Re: Is a robot visiting?

Tim Freeman (tim@infoscreen.com)
Fri, 1 Nov 1996 11:52:10 -0800


>Why would you want to send different files anyway?

When a person comes and visits, we redirect to a URL with an embedded
random unique ID. (I know that this would be better done with
cookies, but not everyone has cookies.) It would be a shame if a
robot came, got a "unique" ID, and then gave everyone who used the
index the same "unique" ID.

>The HTTP_USER_AGENT field may provide some clues, such as including words
>like "robot" or "crawl" or "engine" but then some companies may call their
>browsers WebCrawler for some reason. Also in order to get the Netscape versions
>of dynamically created documents some crawlers send a Netscape
>like HTTP_USER_AGENT (something like "Mozilla(compatible-supercrawl)/3.0")

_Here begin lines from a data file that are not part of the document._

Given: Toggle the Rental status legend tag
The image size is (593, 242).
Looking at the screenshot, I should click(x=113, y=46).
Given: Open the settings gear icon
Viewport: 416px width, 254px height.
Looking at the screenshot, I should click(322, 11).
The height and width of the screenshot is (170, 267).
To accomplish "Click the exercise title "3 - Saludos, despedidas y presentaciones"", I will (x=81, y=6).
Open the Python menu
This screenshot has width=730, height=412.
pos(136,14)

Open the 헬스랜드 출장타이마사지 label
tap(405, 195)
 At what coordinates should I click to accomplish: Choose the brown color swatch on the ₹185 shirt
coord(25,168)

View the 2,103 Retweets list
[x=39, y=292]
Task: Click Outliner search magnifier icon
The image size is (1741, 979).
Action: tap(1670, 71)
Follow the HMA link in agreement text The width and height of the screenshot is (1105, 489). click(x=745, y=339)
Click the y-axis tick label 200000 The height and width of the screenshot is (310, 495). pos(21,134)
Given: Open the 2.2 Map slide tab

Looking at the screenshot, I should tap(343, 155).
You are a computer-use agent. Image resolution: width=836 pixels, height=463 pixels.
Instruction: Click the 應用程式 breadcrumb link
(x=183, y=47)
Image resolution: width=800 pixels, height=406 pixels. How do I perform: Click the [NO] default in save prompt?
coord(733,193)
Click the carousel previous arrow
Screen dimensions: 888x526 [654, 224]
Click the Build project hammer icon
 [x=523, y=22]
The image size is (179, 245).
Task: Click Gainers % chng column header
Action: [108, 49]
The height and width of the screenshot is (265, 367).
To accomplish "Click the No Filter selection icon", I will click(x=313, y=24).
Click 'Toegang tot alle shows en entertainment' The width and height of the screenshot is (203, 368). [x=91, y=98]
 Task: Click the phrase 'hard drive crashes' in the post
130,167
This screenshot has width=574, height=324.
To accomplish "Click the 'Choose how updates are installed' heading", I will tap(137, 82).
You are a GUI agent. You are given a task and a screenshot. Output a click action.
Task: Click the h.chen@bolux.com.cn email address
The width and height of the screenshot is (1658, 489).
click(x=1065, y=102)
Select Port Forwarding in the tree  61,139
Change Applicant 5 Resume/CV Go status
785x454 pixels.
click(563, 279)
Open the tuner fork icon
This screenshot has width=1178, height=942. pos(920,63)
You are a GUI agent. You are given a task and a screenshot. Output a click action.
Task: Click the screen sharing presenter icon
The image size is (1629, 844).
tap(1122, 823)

Looking at the robot list, I see these user agents:

BlackWidow,BackRub/*.*,root/0.1,Deweb/1.01,Hamahakki/0.2

Therefore I don't think searching for keywords in the USER_AGENT would
work. I don't want to try to update the robot list on a deployed
system.

>- guess from Accept headers if the client is likely to be a browser
> (very few search engines ask for image/* or audio/*)

An excellent idea. Thank you.

Given a choice among heuristics, I prefer simpler ones. So here's
what my plan is at the moment: if I find an instance of a browser of
measurably positive popularity that sends HTTP_FROM, use this test:

If it takes image/*, it's a browser.
elsif it has an HTTP_FROM, it's a robot.
else it is a browser.

otherwise simply go by the HTTP_FROM field.

Tim Freeman